Authorities say Hampton, 30, and a 28-year-old accomplice, Gerald Waite, used a common technique to commit thefts at Las Vegas resorts this summer: They acquired hotel room keys and used them to gain access to restricted areas, such as hotel room floors or the areas around pools and spas.
“The hotel room keys are used to avoid detection from hotel security and law enforcement to make the appearance that the subjects who are possessing the hotel room keys belong in the area,” according to Hampton’s arrest report. “Once in these restricted areas, these subjects often commit crimes such as burglary, grand larceny, robbery and others.”
On Aug. 9, a security investigator at Bellagio contacted Las Vegas police and told them hotel employees were using video surveillance to watch two people in the hotel room tower.

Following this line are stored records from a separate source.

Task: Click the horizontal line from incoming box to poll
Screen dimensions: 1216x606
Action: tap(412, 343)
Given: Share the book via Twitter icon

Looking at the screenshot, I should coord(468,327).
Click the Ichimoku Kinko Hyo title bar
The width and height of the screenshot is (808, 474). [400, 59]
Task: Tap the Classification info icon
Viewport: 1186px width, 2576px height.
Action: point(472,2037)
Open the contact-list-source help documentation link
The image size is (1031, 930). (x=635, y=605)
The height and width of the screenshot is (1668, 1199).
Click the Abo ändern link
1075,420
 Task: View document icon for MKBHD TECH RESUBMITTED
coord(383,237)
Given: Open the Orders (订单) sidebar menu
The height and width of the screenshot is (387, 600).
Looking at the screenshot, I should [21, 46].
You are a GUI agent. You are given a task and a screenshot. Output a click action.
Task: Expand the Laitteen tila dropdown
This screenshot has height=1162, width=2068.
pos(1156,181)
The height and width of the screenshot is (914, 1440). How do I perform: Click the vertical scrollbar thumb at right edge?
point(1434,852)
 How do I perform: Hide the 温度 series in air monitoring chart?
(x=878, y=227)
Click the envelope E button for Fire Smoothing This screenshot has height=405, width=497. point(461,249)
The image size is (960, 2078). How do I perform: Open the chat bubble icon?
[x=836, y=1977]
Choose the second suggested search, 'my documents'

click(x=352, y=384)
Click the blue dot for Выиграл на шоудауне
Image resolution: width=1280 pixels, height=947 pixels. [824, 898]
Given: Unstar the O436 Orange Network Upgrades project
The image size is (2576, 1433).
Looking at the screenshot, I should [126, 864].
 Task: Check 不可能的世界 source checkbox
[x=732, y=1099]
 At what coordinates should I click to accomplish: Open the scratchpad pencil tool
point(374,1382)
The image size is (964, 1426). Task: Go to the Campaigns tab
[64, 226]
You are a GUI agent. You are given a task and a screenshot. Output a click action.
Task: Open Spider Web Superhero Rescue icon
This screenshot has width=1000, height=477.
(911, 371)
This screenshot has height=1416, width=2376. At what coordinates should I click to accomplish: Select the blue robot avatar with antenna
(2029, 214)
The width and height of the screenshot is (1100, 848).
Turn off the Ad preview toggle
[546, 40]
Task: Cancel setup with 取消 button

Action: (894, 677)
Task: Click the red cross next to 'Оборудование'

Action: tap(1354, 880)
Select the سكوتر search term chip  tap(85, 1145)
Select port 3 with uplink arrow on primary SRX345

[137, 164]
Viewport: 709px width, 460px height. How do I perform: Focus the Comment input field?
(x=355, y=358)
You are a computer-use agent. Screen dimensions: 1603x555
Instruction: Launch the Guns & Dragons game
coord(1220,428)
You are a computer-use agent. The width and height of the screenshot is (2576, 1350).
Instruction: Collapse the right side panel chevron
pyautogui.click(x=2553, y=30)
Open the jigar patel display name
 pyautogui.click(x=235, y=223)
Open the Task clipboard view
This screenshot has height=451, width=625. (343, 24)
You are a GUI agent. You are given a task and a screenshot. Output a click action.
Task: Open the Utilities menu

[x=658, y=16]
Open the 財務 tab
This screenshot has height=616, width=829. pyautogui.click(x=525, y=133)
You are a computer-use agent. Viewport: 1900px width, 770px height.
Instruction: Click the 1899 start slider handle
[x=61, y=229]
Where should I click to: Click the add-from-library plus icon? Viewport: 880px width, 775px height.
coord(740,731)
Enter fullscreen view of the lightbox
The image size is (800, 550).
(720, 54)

Employees suspected they were the same two people who had burglarized several hotel rooms over the summer, stealing laptop computers, money, credit cards and a $7,300 Hermes purse.
Bellagio employees had watched the pair use a key on Aug. 9 to enter the hotel’s elevators in the lobby and then travel to the 20th floor. The pair proceeded to exit the elevators on each floor from the 20th to the 12th.
Around 8:30 p.m., Hampton and Waite exited an elevator and walked into the lobby, where police arrested them.
Detective Jeffrey Kinsler found room keys from Bellagio, The Venetian, Wynn Las Vegas, Planet Hollywood and The Mirage in one of Hampton’s pockets.
Security officers at all five resorts told police that neither Hampton nor Waite were guests of their hotels.
The detective also found an empty black bag in one of Hampton’s pockets. According to Hampton’s arrest report, those who intend to commit thefts often have empty bags in their possession.
Kinsler asked Hampton about the stolen purse, which was taken July 21 from the Bellagio hotel tower, and Hampton initially denied involvement in the theft.
“Hampton later acknowledged taking the purse but claimed he had just found it in the hallway with the receipt still inside,” Kinsler wrote in the report. “I asked Hampton what he did with the purse, and Hampton claimed he had given it to somebody to sell for him.”
Hampton told the detective he was given “an unknown amount of money” from the sale of the purse, according to the report. Hampton also said he gave Waite “an unknown percentage of the money” for his assistance.
According to the report, Hampton admitted he had come to Bellagio on Aug. 9 to steal items from hotel rooms. He told police he and Waite “had done this same thing at the Bellagio four different times.”
Hampton and Waite were arrested that night on various conspiracy and burglary charges.
Waite pleaded guilty in October to one count of burglary, a felony, and was sentenced last month to four years of probation.
While on probation, he must stay away from Bellagio. His sentence also includes a requirement that he pay $7,300 in restitution.
Court records indicate that Waite, who spent 18 months in Iraq, suffers from post-traumatic stress disorder.
Prosecutors chose to seek an indictment against Hampton rather than proceeding with a preliminary hearing in Justice Court.
On Wednesday, a grand jury indicted the defendant on three counts of conspiracy to commit burglary, five counts of burglary, five counts of unlawful use of a hotel key, and two counts of grand larceny. The crimes began June 30.
District Judge Linda Bell set bail at $120,000 and set an arraignment hearing for Jan. 16. Hampton remained in custody Friday at the Clark County Detention Center.